In the past few years Tcl has found widespread interest as a
extensible scripting language. Numerous Tcl interfaces for a
variety of C libraries have been created. While most of these language
bindings have been created by hand, others have made use of dedicated
code generators designed for the specific library.

In this paper we present a tool for the automatic generation of Tcl
language bindings for arbitrary C libraries. Moreover, the mapping of
C++ class hierarchies to [incr Tcl] classes will be described.


1. Introduction
---------------

One of the reasons for the recent success of Tcl is its powerful API
to C and C++, which allows the extension of the core language with
commands implemented as C functions. This facility has been used to
create a variety of language bindings for C libraries, ranging from
different 3D graphics libraries (IRIS GL, OpenGL, VOGLE, SIPP) to
several X widget sets, for example Wafe and tclMotif.

While most of this work has been done manually, other bindings, like
Wafe [Neumann 93] have been made with the help of dedicated code
generators, which create the required C code from a simpler
description file.

However, none of these semi-automatic systems is capable of creating
Tcl bindings for C++ class hierarchies. In [Beier 94] Beier describes
a framework for developing C++ class hierarchies in such a way that
Tcl bindings can be created easily. The implementation of these
classes, however, has to be done manually.

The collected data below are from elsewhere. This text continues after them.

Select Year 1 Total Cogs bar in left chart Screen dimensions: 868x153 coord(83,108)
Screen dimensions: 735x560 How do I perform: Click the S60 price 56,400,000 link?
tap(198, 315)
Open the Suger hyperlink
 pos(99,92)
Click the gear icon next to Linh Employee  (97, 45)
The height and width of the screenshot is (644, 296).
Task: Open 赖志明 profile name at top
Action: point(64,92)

In this paper we will present a tool called Itcl++, which can create
Tcl bindings for C libraries automatically from the C header
files. Moreover it can automatically map C++ class hierarchies to
equivalent hierarchies in [incr Tcl], an object-oriented extension of
Tcl [McLennan 93].


1.1 The Problem
---------------

New functionality can be added to Tcl interpreters by registering C
functions of a specific type, which can then be accessed using the
normal Tcl command syntax. Parameters are passed to these functions
as an array of strings, much in the same way program arguments are
passed to the C function main(). The functions then have to
parse these strings and convert them to C values and data structures.

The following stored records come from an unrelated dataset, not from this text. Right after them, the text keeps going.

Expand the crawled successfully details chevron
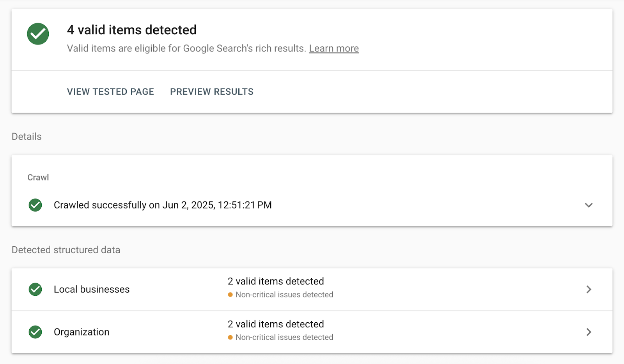Viewport: 624px width, 364px height. tap(589, 205)
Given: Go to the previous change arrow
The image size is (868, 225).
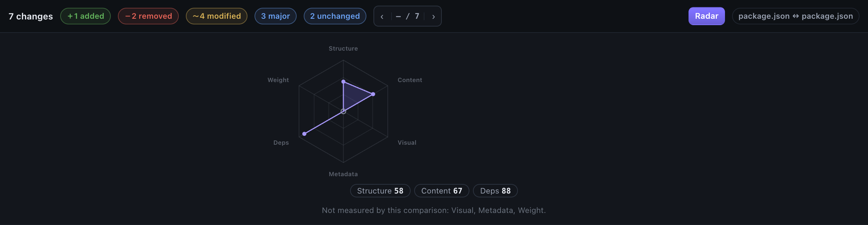Looking at the screenshot, I should [382, 16].
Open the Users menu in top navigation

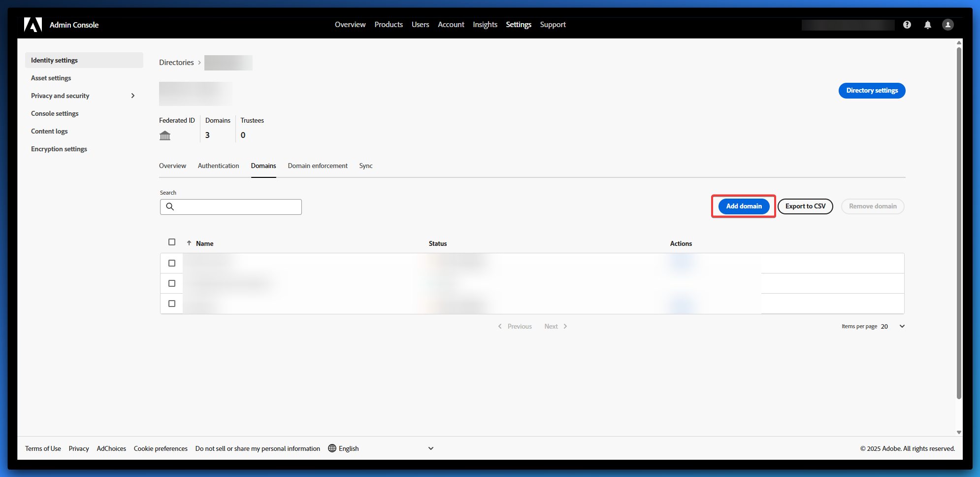[x=420, y=25]
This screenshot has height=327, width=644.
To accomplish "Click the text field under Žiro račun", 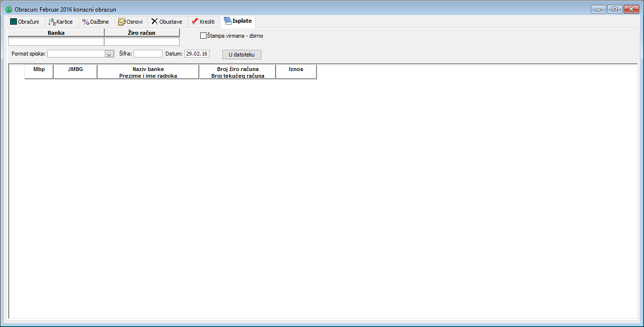I will pyautogui.click(x=142, y=42).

The major problem which arises when trying to attach existing C or C++
library functions to Tcl, is that they do not normally receive their
arguments using this argc/argv mechanism. The developer has to write a
C wrapper function, which parses the parameter list, converts the
string of each argument to the correct C type, and passes these
arguments to the C function. Return values and other output arguments
must then be converted back into strings in order to be stored in a
Tcl variable.

However, all wrapper functions are very similar to each other. Their
main functionality, that is argument parsing and translation, can be
created automatically if sufficient information about argument types
is provided. The authors of Wafe use specification files with a
special syntax for the description of C functions, widgets and special
widget properties. These specification files are then parsed by a Perl
script which creates the appropriate C code.

The problem becomes even more complicated if not only functions, but
also C++ objects are to be accessed. Not only must a wrapper function
be created for each public member function, but since C(++) data can
not be addressed directly from Tcl, string handles need to be
assigned, where each handle represents one C++ object on ``the Tcl
side'' of the application. Tables that translate handles to and from
C++ objects can be implemented using the hash tables provided by Tcl.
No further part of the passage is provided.